- _Available data_:
╔══
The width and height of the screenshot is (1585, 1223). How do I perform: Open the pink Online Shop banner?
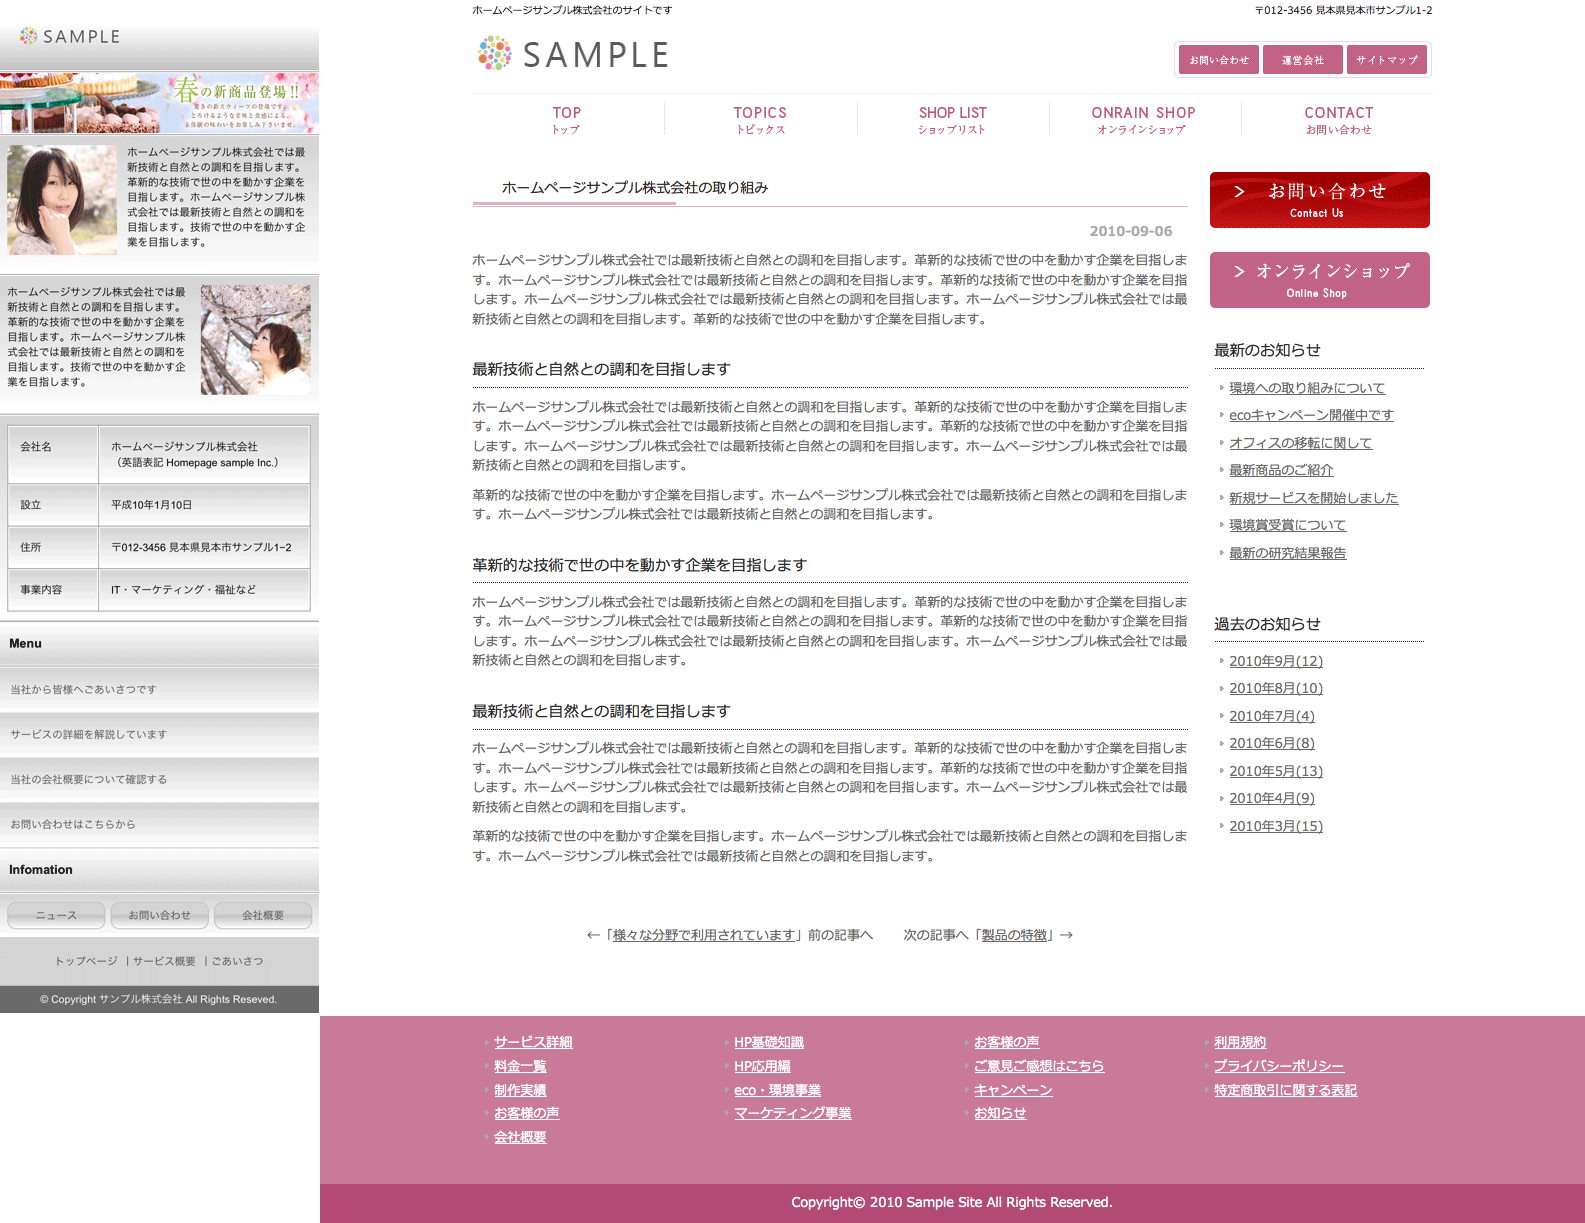tap(1319, 280)
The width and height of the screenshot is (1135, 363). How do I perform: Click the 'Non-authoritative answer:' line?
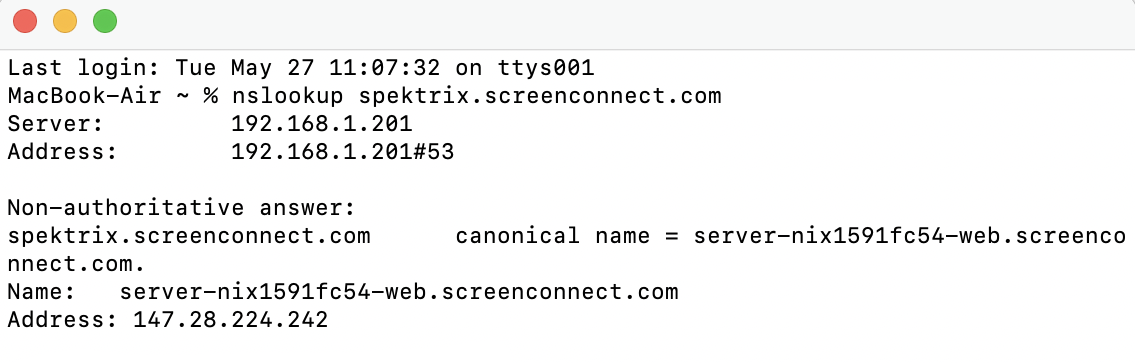(x=182, y=208)
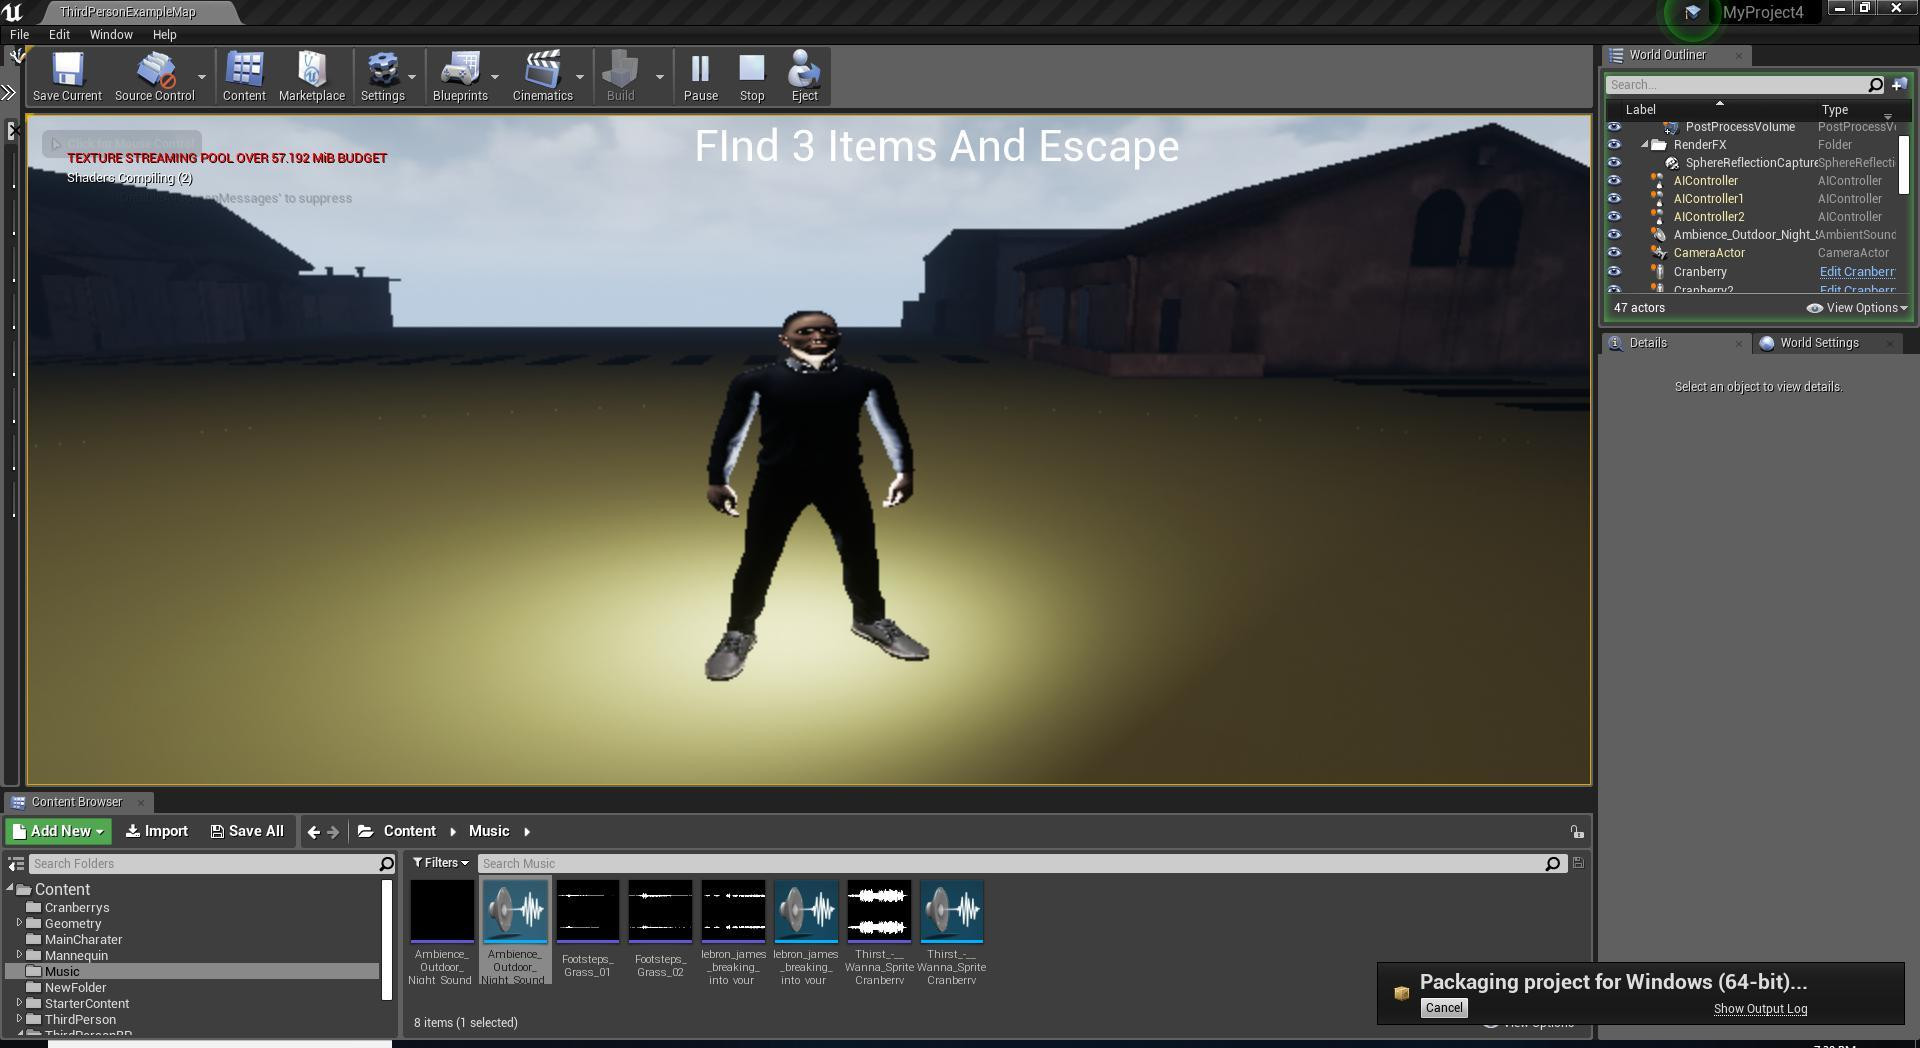The width and height of the screenshot is (1920, 1048).
Task: Toggle the content browser lock icon
Action: pyautogui.click(x=1577, y=832)
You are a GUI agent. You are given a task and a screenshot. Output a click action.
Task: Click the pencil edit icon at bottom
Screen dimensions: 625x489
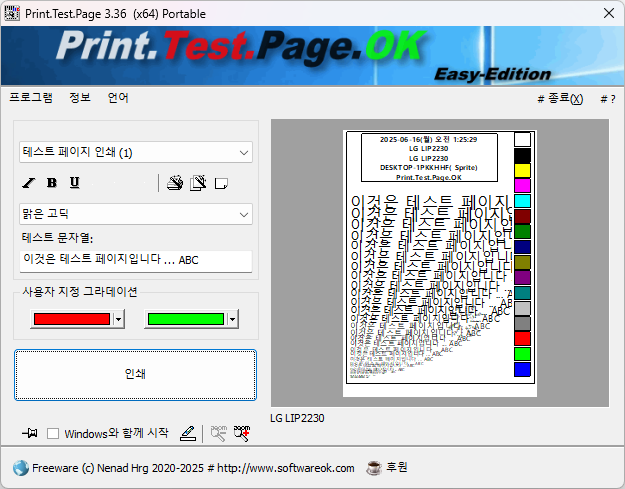187,433
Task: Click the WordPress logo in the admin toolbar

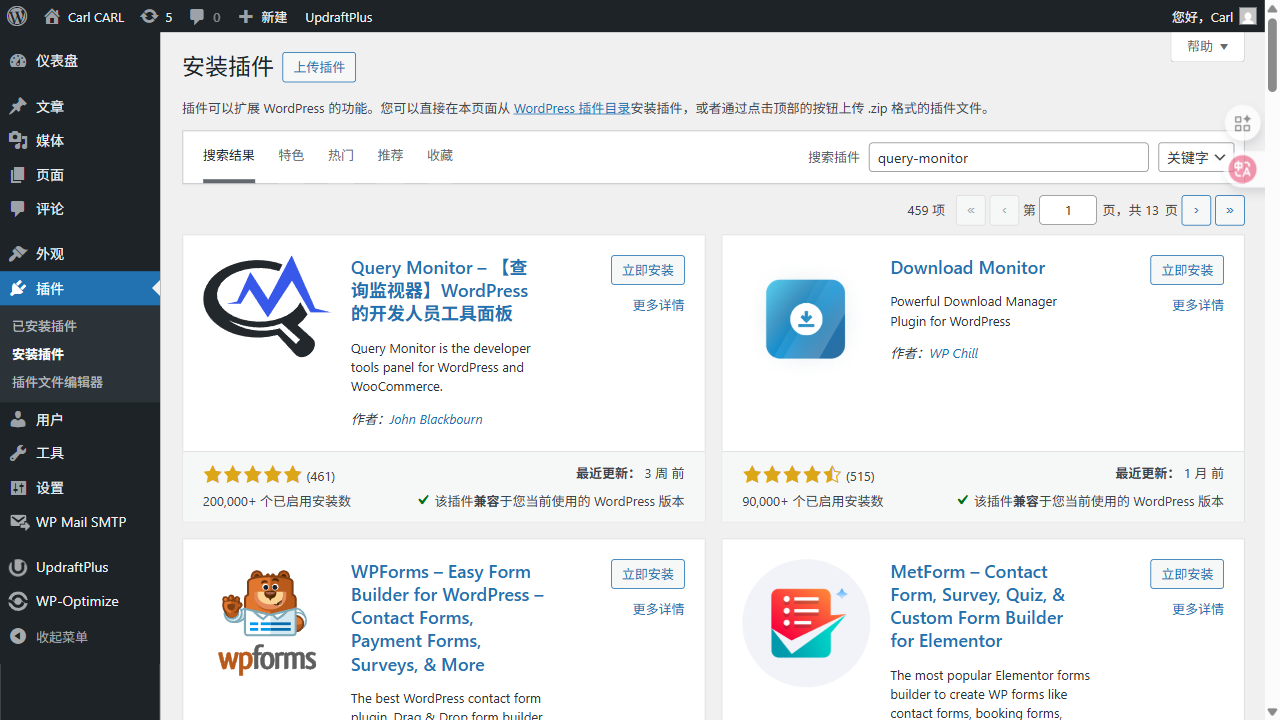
╚══
- _Task details_:
For this step, transcribe all the material above exactly and drop the images.

- _Solution to the exercise_:
The width and height of the screenshot is (1585, 1223). How do I perform: Open the pink Online Shop banner?
tap(1319, 280)
The width and height of the screenshot is (1135, 363). How do I perform: Click the 'Non-authoritative answer:' line?
(x=182, y=208)
The width and height of the screenshot is (1920, 1048).
Task: Toggle the content browser lock icon
Action: pyautogui.click(x=1577, y=832)
You are a GUI agent. You are given a task and a screenshot. Output a click action.
Task: Click the pencil edit icon at bottom
Screen dimensions: 625x489
187,433
Task: Click the WordPress logo in the admin toolbar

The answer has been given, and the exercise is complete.